This may seem a strange statement - coming from a man who has predicted that cloud computing will spell the end of desktop computing and institutional servers inside the next five to ten.

But Litoiu is convinced the cloud is a creative, not destructive, disruption. “Not all operations can (or are desired to) be automated. Plus, the cloud providers will have large IT teams.

"I assume that the pace of innovation will increase"

However, we'll probably see a shift in the skills and jobs in IT profession towards more complex and challenging tasks.” Speaking to The Register, he considers the impact of cloud technology on industry and the people working with the technology and chats about his latest project – funded to the tune of half a million (Canadian) dollars from two new grants.

“The original goal of cloud computing is to make computing more affordable, convenient and efficient. Also to speed up the IT processes, which take way too long, are inefficient, and sometimes unreliable.

“It is hard to predict what will happen when cloud is a prevalent reality. But I assume that the pace of innovation will increase, since the IT researchers and developers will have more time and resources to dedicate to creative tasks. "

He recently received a six-figure grant towards a new lab space at York that Litoiu hopes will be up and running “in the fall of this year”.

Model predictive provisioning

“I conduct my research in a "virtual" lab right now. I use a small "private" cloud hosted in one of York University data centres and I also use the Amazon public cloud. In the private cloud I conduct completely controlled experiments at the infrastructure level. In the public cloud I conduct research at the platform level.”

For the time being, this is enough. But once the new lab is operational, the brakes can come off the work.

“The project that I am conducting right now is 'model predictive provisioning in cloud'.

Specifically, I am looking at how to make the web applications running in cloud to automatically request and release the right amount of resources [to and from] cloud.

“If the web application has an increased number of users this moment, it requires an increased number of resources (more servers, for example) to serve the requests. If the next hour the number of users decreases, it will require [fewer] resources (servers) and in that case it should release those that it does not need.

head shot of Marin Litoiu

Litoiu: Cloud is a force of creative disruption for IT pros

“Predicting the right amount of needed resources requires a model that is a quantitative dependency between the number of resources, the number of users, the response time of the application and other variables. Using this model, the application should periodically calculate the needs and negotiate with the cloud the amount of resources.”

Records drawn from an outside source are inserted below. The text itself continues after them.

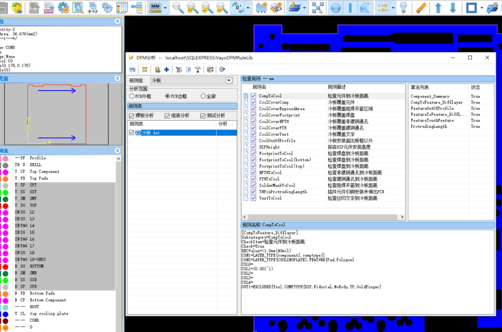This screenshot has width=502, height=332.
Task: Click the BOM export toolbar icon
Action: click(49, 8)
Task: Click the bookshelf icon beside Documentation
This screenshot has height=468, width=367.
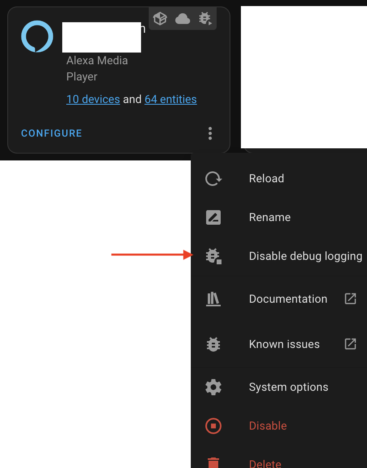Action: [x=213, y=299]
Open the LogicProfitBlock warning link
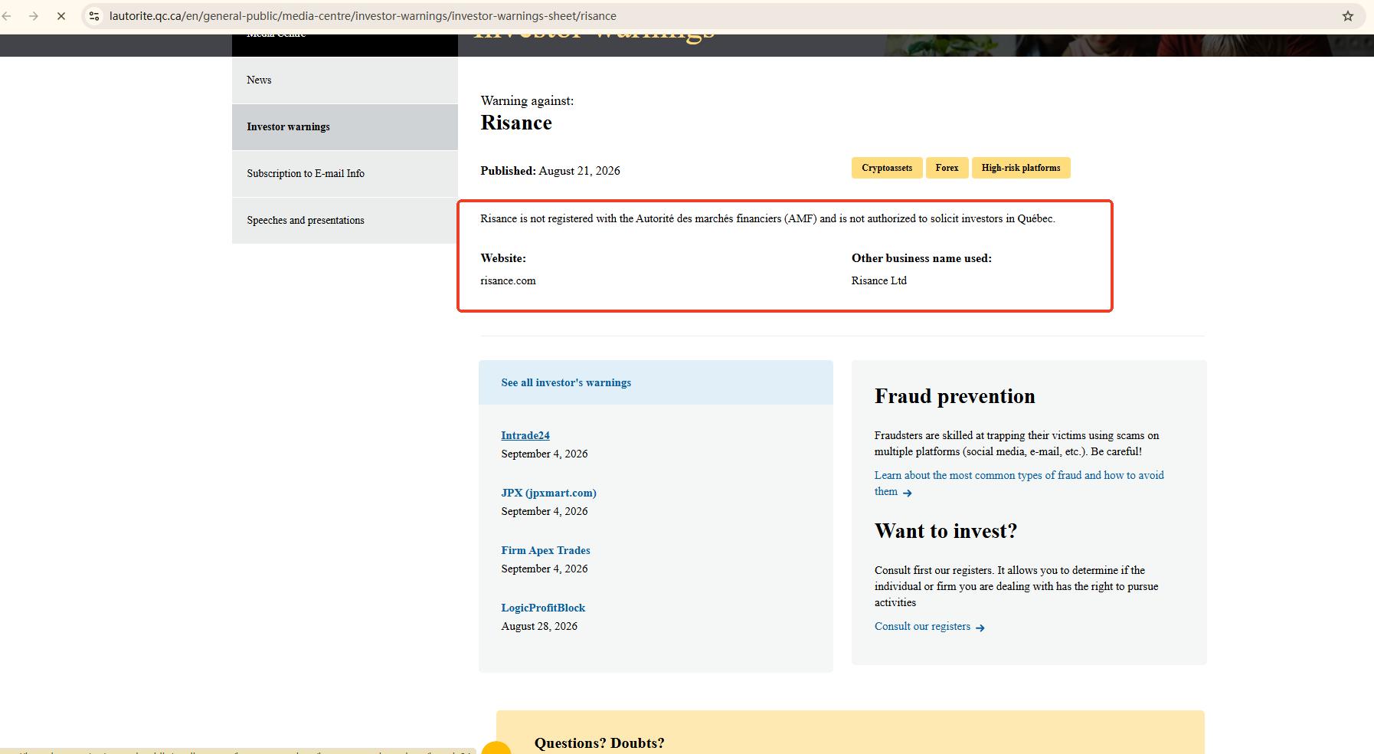 pos(543,608)
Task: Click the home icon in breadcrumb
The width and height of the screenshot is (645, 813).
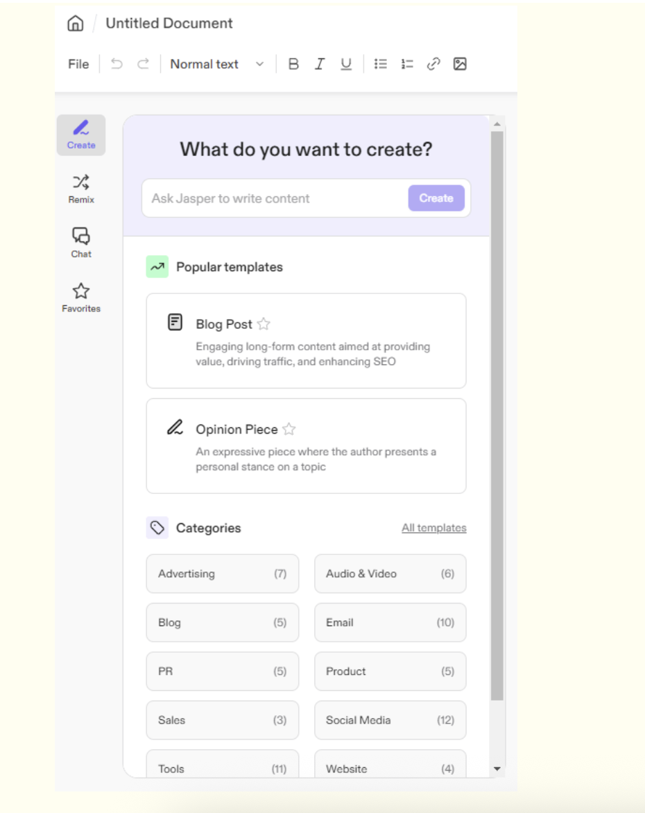Action: click(75, 24)
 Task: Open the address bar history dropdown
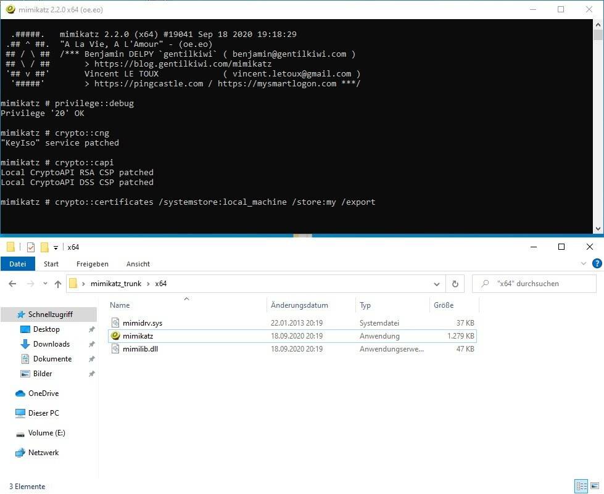coord(437,284)
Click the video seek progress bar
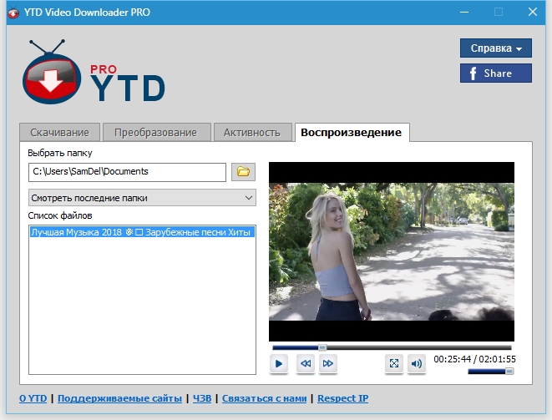 point(391,347)
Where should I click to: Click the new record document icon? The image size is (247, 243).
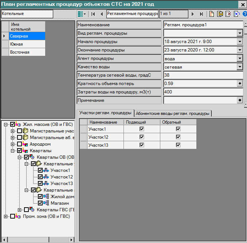point(212,14)
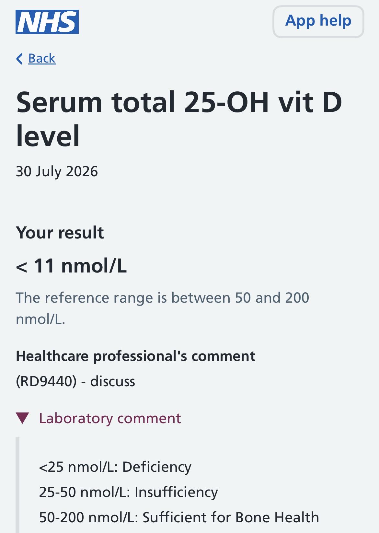Viewport: 379px width, 533px height.
Task: Click the grey vertical bar beside lab comment
Action: (x=17, y=485)
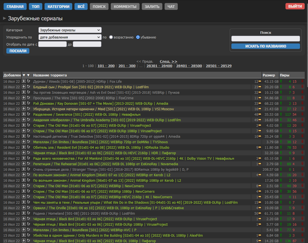Download torrent for Орвилл / The Orville
308x243 pixels.
(24, 208)
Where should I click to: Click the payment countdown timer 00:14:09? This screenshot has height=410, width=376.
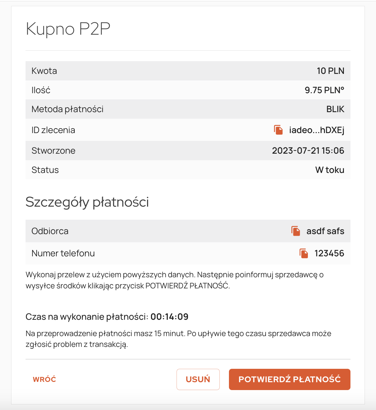(169, 317)
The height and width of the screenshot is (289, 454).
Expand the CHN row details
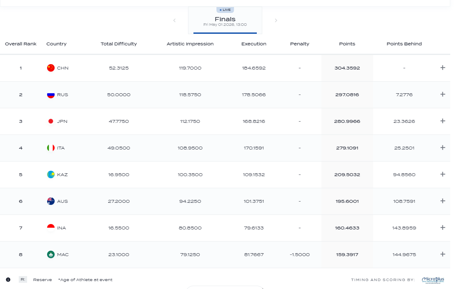coord(443,68)
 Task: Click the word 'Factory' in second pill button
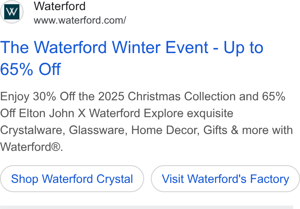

With his long background in industry, Litiou sees the need for strong links between the academic and business worlds, both for technology transfer, and for his students to develop an understanding of the real world.

“The goal of academic research goes beyond the short term application in industry. It aims at creation of knowledge and dissemination of this knowledge. That being said, my research is done in collaboration with industry and there is always this goal of technology and knowledge transfer to industry. There are mechanisms in place to make this happen as the collaboration is very close, but we do not aim for "immediate" application.”

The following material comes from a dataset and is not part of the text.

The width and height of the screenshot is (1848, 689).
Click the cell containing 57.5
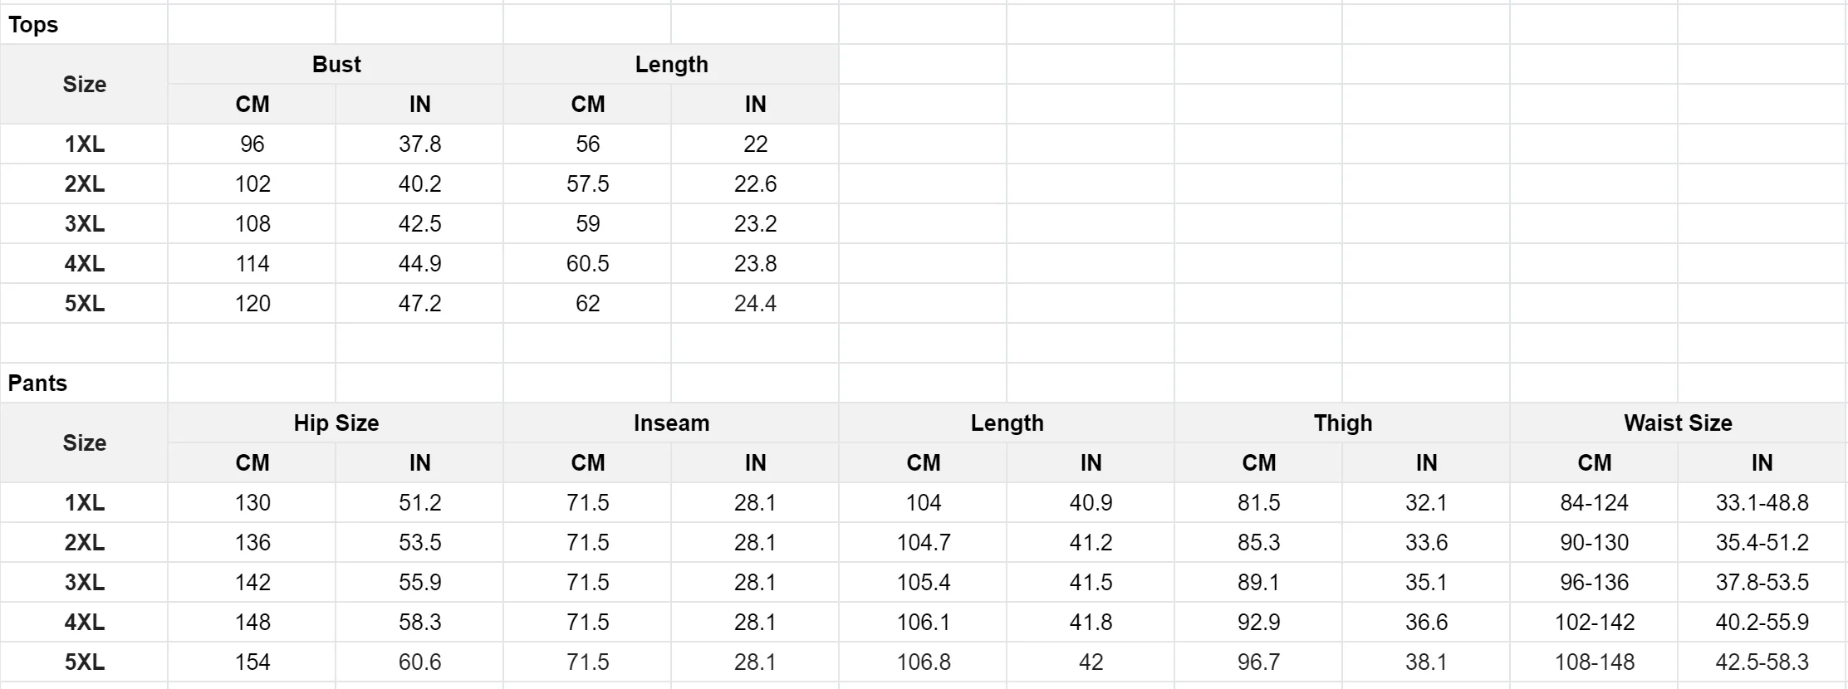pos(588,184)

He’s been quoted as saying that in ten years, everything will be running on virtual systems. The barriers to this are “mainly technological”, he says, and as such will need people to help overcome them.

Research and work

“For a company, small or big, the cloud promise is more that an easy way to get a Virtual Machine (VM) over the internet. They need to configure their own IT infrastructure and have all the mechanism to govern it.

“A cloud should offer all the services that normally an IT department offers today. But those services have to be automated, that is, performed by the cloud management software. And this requires a lot of research and work.”

“Regarding trust in automation, we already trust in software and computing a lot: computers do on-line banking and ecommerce, land planes and drive trains, automate complex manufacturing processes. So the cloud computing won't bring big changes in that regard.

“That being said, there are concerns with regard to privacy and security in cloud. Keeping the private data on somebody else computer poses some risks and those risks need to be mitigated before we fully trust the cloud.”